A Wild, Rank Place
David Gessner. University Press of New England, $35 (149pp) ISBN 978-0-87451-802-3
With his father dying of cancer and having just been pronounced clean of the disease himself, Gessner moved from Colorado to his family's summer home on Cape Cod. On the warp and woof of death, he weaves a wonderful tapestry depicting his literary ancestors and the chill magnetism of the famous Massachusetts peninsula. In evoking the clipped character of Cape people and environment, Gessner is sure-footed and witty. In ""The Stinkhorn"" (after a mushroom resembling a phallus), he ties the story of his survivable testicular cancer to that of his father's lethal bladder disease, enlarging the combined narrative to contain the mud and mushrooms that reconnect him to his animal side and linking himself to the ambivalence of ""Thoreau the crude versus Thoreau the prude."" For 32-year-old Gessner, ""Cancer is closing in like the tide,"" but the art in his life still levitates him.
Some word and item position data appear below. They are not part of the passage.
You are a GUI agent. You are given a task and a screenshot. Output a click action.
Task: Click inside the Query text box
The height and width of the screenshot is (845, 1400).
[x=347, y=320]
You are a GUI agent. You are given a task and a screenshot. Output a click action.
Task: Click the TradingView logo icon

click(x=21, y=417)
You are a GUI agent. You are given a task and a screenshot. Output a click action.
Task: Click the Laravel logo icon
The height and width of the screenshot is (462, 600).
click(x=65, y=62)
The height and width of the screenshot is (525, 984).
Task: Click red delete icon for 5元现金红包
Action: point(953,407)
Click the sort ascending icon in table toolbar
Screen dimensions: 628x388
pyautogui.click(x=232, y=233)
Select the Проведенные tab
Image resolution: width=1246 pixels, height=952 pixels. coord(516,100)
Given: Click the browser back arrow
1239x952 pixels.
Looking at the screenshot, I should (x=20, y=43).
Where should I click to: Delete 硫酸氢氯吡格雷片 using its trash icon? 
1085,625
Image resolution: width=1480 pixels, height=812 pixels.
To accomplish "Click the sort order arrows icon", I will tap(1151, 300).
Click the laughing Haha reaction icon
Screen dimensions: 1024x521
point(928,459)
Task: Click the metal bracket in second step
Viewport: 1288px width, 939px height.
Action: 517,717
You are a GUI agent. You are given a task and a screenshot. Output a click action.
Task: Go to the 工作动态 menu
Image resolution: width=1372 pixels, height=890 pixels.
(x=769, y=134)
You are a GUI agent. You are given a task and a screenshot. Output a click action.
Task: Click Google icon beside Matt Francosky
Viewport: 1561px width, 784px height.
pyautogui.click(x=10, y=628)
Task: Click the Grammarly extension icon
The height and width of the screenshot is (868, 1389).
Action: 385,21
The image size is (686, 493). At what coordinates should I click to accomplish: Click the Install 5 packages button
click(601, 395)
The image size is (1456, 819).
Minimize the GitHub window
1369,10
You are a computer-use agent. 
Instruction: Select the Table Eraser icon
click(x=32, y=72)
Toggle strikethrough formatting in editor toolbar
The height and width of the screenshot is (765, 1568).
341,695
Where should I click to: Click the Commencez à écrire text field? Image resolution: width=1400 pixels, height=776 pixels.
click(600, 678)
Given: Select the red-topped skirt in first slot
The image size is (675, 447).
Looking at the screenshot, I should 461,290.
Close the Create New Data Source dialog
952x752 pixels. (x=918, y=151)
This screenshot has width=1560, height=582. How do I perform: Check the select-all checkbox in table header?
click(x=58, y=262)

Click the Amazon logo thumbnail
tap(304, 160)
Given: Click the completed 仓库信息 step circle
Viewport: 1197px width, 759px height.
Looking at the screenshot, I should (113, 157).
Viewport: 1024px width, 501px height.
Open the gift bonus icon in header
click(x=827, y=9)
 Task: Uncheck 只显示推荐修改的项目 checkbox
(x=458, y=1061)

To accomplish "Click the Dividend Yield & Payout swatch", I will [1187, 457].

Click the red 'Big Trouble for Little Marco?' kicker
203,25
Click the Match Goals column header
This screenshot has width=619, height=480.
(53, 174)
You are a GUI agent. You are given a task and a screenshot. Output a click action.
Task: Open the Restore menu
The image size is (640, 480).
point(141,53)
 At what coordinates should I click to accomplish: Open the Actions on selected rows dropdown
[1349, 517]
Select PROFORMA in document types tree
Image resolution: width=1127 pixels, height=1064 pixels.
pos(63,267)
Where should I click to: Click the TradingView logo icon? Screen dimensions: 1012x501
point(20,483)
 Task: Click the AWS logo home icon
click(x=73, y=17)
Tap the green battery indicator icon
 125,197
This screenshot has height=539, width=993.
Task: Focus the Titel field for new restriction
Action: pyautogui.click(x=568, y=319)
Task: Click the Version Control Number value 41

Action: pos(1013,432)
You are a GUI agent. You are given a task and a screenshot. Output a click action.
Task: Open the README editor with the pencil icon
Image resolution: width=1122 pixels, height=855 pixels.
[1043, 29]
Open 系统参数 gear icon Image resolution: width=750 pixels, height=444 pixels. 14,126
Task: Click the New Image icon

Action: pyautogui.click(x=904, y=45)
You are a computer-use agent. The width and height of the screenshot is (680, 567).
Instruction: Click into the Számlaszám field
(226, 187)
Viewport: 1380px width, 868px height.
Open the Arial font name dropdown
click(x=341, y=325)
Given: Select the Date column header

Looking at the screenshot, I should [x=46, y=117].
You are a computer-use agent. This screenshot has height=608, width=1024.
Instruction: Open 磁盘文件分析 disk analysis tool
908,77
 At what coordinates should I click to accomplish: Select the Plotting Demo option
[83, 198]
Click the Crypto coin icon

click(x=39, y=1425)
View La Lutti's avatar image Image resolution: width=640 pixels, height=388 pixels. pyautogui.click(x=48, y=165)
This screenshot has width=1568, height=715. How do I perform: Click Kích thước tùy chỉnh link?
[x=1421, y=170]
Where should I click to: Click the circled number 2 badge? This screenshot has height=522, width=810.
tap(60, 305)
He laces his book with the names and legacies of his literary creditors-Emerson, William Carlos Williams, Edward Abbey, Keats, Whitman, Samuel Johnson, Montaigne: ""They drive me on."" Having faced his father's extinction and his own, Gessner realizes that he is like humanity at large: we ""get to the brink of extinction and then cram for the final exam of survival, pulling an all-nighter trying to save eternity."" That all-nighter is what is reflected in this rich and enlivening read. Although by the end, he is sick of following Thoreau, he has learned the crucial lessons of reducing his needs and finding his own path, one that he knows will finally lead him, like his father, back to Cape Cod. (Apr.)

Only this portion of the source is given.